[PROVIDED ENTRIES Boundary: Start]
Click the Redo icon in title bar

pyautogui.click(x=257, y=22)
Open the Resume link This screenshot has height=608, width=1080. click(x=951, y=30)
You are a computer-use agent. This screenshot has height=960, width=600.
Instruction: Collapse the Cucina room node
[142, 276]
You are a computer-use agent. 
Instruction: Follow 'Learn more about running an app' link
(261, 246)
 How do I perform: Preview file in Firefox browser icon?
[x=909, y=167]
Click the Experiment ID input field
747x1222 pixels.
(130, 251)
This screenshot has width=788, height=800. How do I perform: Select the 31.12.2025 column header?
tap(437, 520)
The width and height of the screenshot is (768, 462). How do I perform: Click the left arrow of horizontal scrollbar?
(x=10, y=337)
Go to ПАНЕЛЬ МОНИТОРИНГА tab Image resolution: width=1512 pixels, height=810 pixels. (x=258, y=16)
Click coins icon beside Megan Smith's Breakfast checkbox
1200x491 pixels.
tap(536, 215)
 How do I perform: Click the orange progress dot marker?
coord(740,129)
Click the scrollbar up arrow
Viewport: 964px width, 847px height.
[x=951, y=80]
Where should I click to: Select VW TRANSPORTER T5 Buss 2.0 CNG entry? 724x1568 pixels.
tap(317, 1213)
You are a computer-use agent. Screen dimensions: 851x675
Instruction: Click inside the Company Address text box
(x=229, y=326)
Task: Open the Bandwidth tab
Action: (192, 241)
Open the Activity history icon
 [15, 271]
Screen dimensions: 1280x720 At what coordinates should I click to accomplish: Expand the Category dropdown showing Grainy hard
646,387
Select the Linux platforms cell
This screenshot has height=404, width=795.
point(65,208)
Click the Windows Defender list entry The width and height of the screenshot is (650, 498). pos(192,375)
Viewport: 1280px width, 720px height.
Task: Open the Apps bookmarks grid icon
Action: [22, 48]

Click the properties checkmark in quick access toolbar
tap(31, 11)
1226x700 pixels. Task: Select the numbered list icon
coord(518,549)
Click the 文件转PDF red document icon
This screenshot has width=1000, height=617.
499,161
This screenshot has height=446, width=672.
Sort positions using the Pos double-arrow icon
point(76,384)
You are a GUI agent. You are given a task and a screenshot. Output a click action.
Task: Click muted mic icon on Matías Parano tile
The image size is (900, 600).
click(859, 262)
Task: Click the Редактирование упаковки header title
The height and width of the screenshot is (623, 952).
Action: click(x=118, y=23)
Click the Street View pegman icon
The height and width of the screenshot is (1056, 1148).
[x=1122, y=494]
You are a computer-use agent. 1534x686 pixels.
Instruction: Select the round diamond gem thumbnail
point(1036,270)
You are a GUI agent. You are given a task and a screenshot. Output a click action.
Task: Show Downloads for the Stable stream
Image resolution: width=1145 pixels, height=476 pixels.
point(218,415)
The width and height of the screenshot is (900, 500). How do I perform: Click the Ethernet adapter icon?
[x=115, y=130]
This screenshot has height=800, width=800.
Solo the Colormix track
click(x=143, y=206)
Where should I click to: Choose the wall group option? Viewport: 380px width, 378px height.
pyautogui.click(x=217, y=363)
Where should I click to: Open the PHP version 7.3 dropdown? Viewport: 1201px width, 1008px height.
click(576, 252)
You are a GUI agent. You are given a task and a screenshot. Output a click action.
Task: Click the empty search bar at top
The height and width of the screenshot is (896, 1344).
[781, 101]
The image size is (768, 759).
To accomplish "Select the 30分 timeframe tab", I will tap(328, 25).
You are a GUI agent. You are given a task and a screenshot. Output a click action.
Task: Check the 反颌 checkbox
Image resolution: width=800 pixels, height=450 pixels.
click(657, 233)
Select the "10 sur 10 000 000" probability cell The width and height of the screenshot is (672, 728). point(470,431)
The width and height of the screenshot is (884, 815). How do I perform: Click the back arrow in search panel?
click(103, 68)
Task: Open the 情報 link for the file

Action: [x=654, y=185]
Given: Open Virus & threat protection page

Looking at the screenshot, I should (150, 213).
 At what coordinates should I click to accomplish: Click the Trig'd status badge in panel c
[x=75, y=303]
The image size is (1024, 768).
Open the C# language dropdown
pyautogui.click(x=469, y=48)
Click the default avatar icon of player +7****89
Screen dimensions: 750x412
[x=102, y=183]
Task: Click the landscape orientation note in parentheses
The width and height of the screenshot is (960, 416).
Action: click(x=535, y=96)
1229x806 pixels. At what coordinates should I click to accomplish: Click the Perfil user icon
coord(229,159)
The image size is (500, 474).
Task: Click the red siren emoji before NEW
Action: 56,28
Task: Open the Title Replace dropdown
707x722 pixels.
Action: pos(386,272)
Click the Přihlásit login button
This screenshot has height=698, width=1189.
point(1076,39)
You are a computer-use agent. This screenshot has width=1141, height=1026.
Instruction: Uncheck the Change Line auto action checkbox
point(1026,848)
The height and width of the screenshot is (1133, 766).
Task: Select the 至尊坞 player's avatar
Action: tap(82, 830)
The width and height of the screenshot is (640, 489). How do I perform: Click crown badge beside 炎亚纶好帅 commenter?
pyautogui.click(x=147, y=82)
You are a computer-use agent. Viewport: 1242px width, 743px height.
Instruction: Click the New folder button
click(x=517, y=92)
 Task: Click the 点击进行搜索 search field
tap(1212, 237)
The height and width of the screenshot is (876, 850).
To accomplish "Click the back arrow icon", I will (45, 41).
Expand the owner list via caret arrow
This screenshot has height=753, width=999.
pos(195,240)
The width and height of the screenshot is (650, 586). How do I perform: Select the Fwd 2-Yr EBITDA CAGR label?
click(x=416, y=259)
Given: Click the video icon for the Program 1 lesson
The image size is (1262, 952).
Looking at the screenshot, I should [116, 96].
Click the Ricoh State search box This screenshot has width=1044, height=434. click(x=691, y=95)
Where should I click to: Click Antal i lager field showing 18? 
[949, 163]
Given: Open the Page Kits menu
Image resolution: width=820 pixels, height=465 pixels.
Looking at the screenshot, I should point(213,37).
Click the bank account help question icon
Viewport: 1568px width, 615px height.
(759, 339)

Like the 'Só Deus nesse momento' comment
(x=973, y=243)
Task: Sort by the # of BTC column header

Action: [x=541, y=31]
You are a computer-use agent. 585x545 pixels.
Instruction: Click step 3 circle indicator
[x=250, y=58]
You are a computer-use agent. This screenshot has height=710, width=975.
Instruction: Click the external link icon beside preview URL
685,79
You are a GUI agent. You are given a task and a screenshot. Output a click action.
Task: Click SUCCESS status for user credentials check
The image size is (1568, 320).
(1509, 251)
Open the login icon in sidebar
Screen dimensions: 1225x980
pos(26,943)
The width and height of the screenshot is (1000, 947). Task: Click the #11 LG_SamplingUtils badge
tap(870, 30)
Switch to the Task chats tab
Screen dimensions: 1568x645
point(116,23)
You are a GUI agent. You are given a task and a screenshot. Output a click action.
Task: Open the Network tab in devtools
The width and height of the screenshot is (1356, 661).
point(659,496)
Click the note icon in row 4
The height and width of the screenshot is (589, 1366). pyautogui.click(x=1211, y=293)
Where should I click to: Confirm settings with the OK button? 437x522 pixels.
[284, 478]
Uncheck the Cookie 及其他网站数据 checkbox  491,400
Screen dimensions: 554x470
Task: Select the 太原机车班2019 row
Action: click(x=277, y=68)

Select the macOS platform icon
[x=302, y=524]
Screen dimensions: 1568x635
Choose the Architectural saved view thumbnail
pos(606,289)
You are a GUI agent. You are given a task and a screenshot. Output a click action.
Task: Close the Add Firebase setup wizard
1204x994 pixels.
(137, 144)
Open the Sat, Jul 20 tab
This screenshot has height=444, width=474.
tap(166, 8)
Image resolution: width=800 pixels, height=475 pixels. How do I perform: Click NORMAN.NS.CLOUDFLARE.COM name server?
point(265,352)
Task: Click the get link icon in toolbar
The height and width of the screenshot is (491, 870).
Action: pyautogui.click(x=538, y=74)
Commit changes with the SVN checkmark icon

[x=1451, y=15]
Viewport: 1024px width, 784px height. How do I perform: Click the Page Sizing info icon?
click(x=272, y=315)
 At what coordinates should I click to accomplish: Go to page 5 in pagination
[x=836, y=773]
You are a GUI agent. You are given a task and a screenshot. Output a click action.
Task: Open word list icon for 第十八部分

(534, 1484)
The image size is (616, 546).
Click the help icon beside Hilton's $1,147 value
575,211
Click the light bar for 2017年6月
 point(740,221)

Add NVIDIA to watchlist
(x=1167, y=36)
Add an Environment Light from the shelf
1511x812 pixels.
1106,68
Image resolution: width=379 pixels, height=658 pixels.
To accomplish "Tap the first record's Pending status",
[PROVIDED ENTRIES Boundary: End]
## WHAT IS BEING ASKED
Find out how many lines of the listing above include the word "will", and give that number alone.

## ANSWER TO THIS EXERCISE
2